[WORK INSTRUCTIONS]: Once the line containing "This screenshot has" is found in the data below, repeat it and every later line exactly, leaving the pictures out.

Items from a data source:

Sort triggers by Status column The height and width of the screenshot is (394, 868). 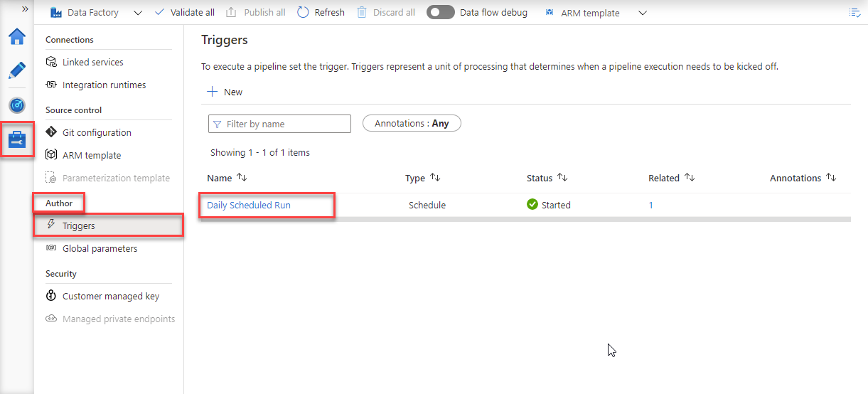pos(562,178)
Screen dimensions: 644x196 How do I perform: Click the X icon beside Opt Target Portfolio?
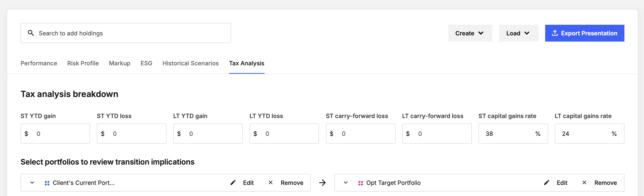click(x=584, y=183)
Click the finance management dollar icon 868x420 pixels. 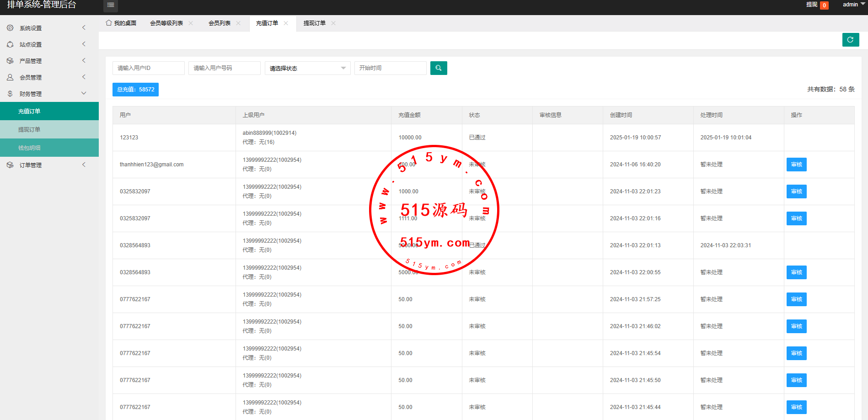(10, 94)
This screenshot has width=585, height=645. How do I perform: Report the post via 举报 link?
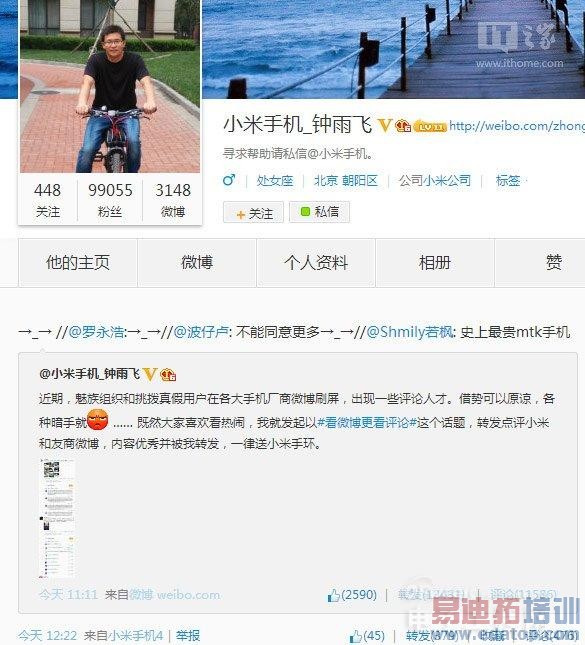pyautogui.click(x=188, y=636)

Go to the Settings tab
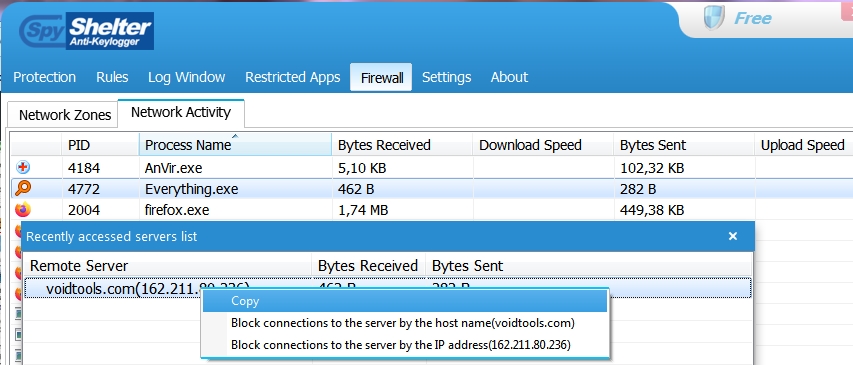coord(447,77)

[THE COMPLETED TASK]:
This screenshot has width=585, height=645. How do I perform: Report the post via 举报 link?
pyautogui.click(x=188, y=636)

Go to the Settings tab
coord(447,77)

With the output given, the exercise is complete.